Analysts cut their 2013 earnings estimates last month for emerging-markets stocks by 3 percent, Bloomberg data show. They lifted projections for profit this year by MSCI developed-market companies 0.2 percent and 0.1 percent for the S&P 500.
“We aren’t out of the woods,” Hayes Miller, who helps oversee about $48 billion as the Boston-based head of asset allocation in North America at Baring Asset Management Inc., said by phone on June 26.
“The emerging markets across the board are back to being cheap relative to developed markets,” Miller said. “But earnings expectations for EM continue to be downgraded fairly rapidly, while developed markets, particularly U.S. and not so much Europe, are seeing upgrades.”
The S&P GSCI Total Return Index of metals, fuels and agricultural products added 0.2 percent in June, bringing losses for the year to 5.4 percent. Silver futures plunged 12.6 percent, after dropping to $18.17 on June 28, the lowest level since August 2010. Copper tumbled 7.6 percent and aluminum declined 7 percent.

Gold Falls

Gold prices dropped 11 percent in June, taking the quarterly decline to 23 percent, the most in data compiled by Bloomberg going back to 1920. Spot prices fell to $1,180.57 an ounce on June 28, the lowest since August 2010, before ending the month at $1,234.53.

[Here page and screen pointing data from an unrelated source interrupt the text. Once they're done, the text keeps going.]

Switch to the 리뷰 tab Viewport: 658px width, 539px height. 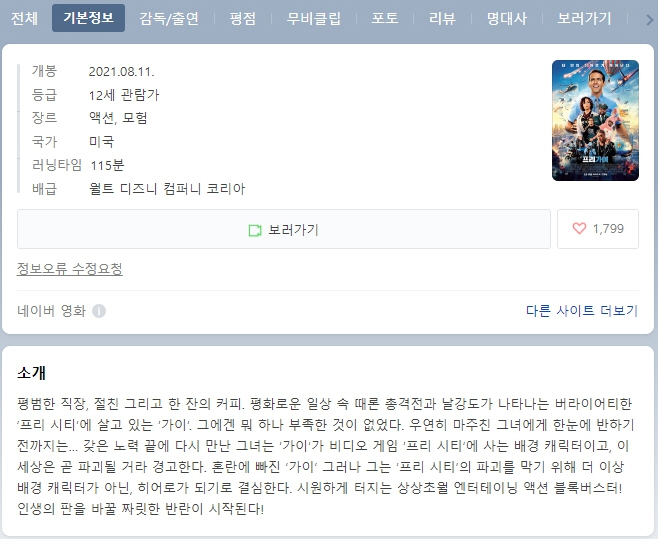pos(442,18)
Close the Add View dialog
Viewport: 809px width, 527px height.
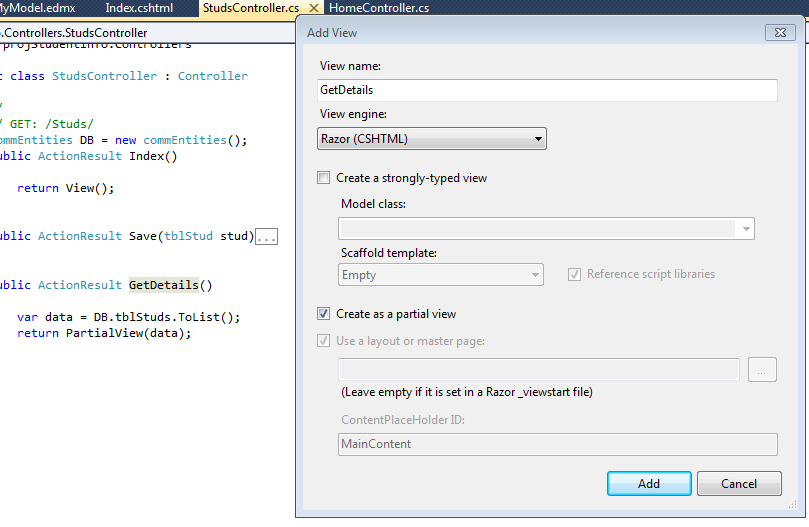coord(779,33)
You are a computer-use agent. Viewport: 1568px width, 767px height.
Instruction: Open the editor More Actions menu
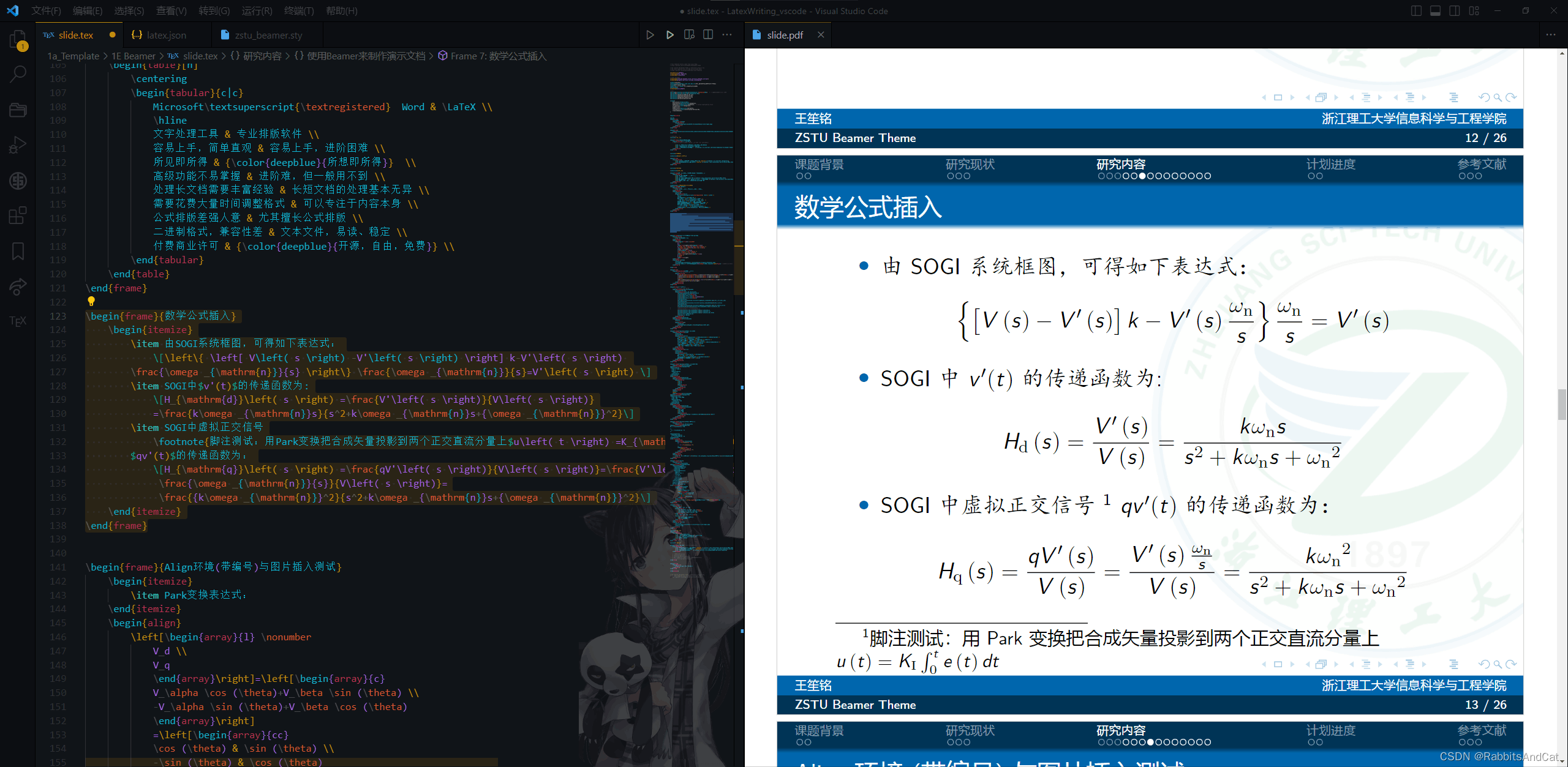[728, 35]
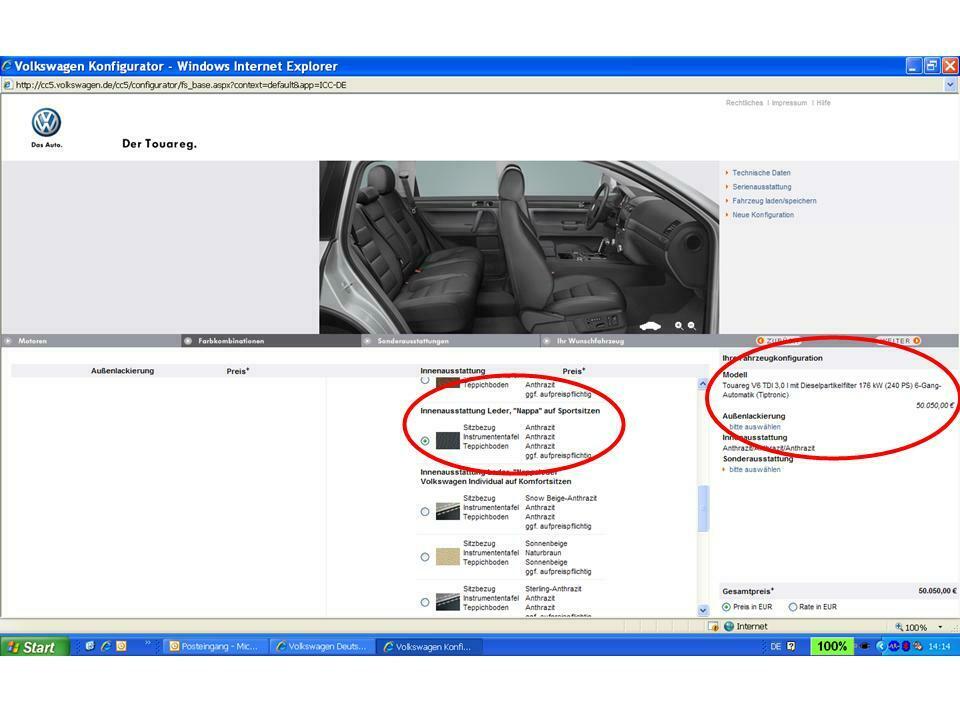Select the zoom-in magnifier on the interior image
The width and height of the screenshot is (960, 720).
[678, 325]
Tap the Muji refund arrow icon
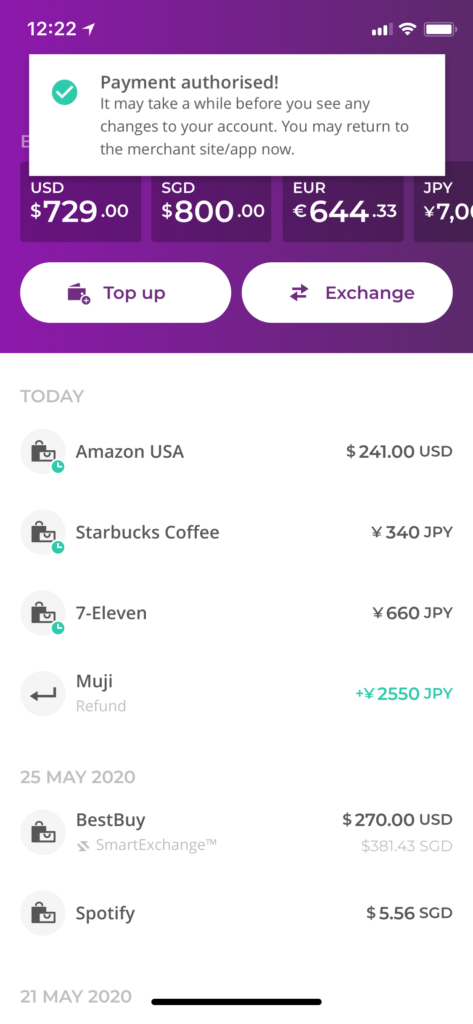The height and width of the screenshot is (1024, 473). point(43,694)
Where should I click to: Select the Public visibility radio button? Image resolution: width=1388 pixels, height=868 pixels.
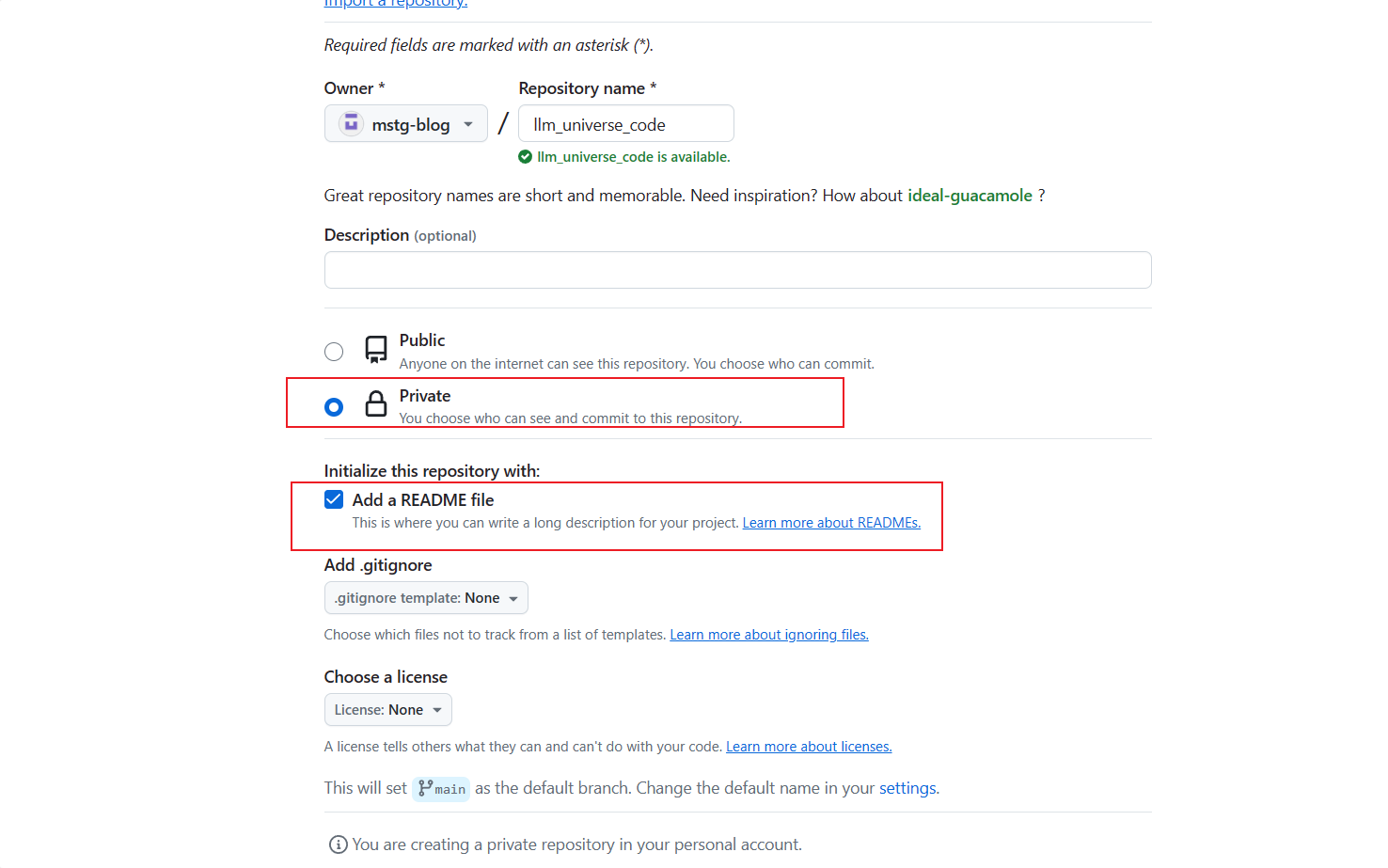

Goldman Sachs Group Inc., Morgan Stanley and Credit Suisse Group AG cut their forecasts for the metal in June as investors sold 583 tons of gold from exchange-traded products this year, taking the holdings to a three-year low. Investors may sell an additional 285 tons in 2013, Societe Generale SA said in a June 17 report.
Unlike some other assets, gold doesn’t generate income and is vulnerable to higher interest rates, Georgette Boele, a commodities strategist at ABN Amro Group NV in Amsterdam, said by telephone June 27. “The weaker data out of China and concerns about emerging markets have also hurt the demand outlook.”
West Texas Intermediate crude oil rose 5 percent on the New York Mercantile Exchange in June, snapping two months of declines, partly as stockpiles fell at Cushing, Oklahoma, the delivery point for WTI futures.
Natural gas tumbled almost 11 percent last month amid rising output, the biggest decline since last August. Marketed U.S. gas production, which doesn’t include amounts flared or used to pressure wells, will rise to a record 70.01 billion cubic feet a day, the Energy Information Administration said in its June 11 Short-Term Energy Outlook.